For Hom, AI is here to stay and so the best way forward is to educate and prepare the workforce for what’s to come.
“From my view, you need to instil a culture where you can’t see it as a threat but as something that can help you do your job better. It’s not about a loss, it’s about changing your job … moving the human functions to more monitoring and controlling aspects,” he said.
“If we think in that manner, it will help us move forward. It’s coming so you might as well as do something about it. It’s about reeducation, educating people on new roles, partaking them in that change. How you can help build a culture where you are embracing it rather than shrugging it off.”
Foong however, disagrees with other panelists who are of the view that it ultimately leads to job creation.

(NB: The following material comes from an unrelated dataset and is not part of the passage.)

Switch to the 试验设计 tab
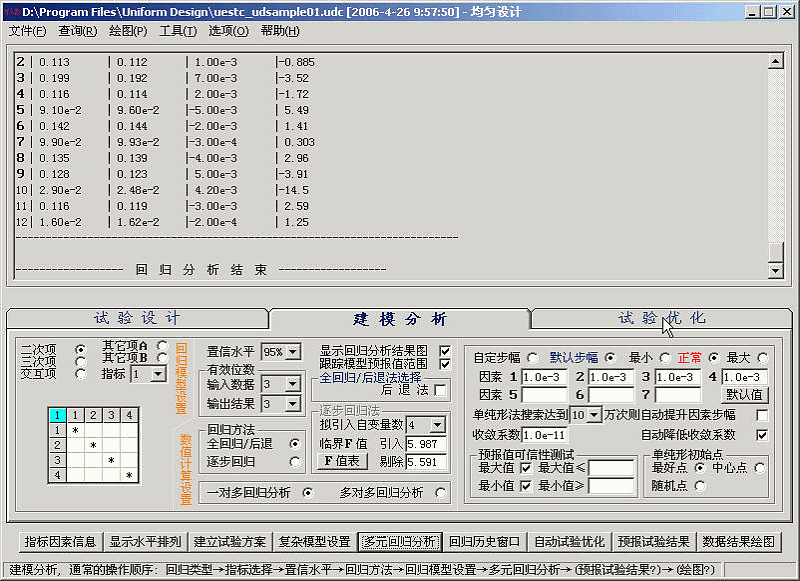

“In my opinion, there will be winners and there will be losers. In MoneyLion, we write about 100,000 number of loans per week and we have zero human underwriters. We displaced 400 – 500 human jobs and replaced that with 10 data scientists.”
The transformative potential of AI in financial services
Overall, the panelists were unanimous that AI will have a transformative impact on financial services, enabling unprecedented product personalisation and operational efficiency.
AI allows companies to leverage the huge amount of customers data they’ve been collecting to uncover patterns and identify certain traits, Hardoon said, ultimately allowing them to understand their customers better, and adapt their services based on these patterns and behaviours.
“From an organisation point of view, it’s about increasing revenue. From a customer’s perspective is really about having the customer in mind, [and personalisation],” Hardoon said.
Foong Chee Mun, CTO and co-founder of US-based neobank Money Lion, said he’s particular excited about the use of AI and data for product development, citing the ability to automatically personalise products to be very specific towards small segmentations, something that would be economically impossible to do manually.
With AI, Foong said he foresees a future where financial services are more prevalent and eventually become invisible.
“I think AI is going to push the financial product very close to the edge,” Foong said. “It will become a lot easier for consumers to use financial services to a degree that financial services will become invisible.”
“You will not have a physical credit card. Instead, whenever you’ll purchase something on Lazada, for example, you’ll have a credit line that’s automatically extended to you by a financial institution, mostly invisibility. Going forward in the next couple of years, financial services will be a lot of prevalent in our lives and … will be invisible.”
Besides personalisation and a superior customer experience, AI can also be used to enhance and strengthen governance and reduce managing risks, Hardoon said.
Andy Li, founder and CEO of AI fintech firm Silot, said that all in all, “AI can be fitted into a lot of things.”
“I can see AI being the new engine for the financial industry, and data will be the oil of that new engine,” Li said.